• _Records_
===

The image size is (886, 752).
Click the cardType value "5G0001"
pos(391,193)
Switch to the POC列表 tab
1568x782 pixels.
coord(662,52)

===

• _How to complete this task_
Could you reproduce every record exactly as shown above?

• _Solution to the exercise_
The image size is (886, 752).
Click the cardType value "5G0001"
pos(391,193)
Switch to the POC列表 tab
1568x782 pixels.
coord(662,52)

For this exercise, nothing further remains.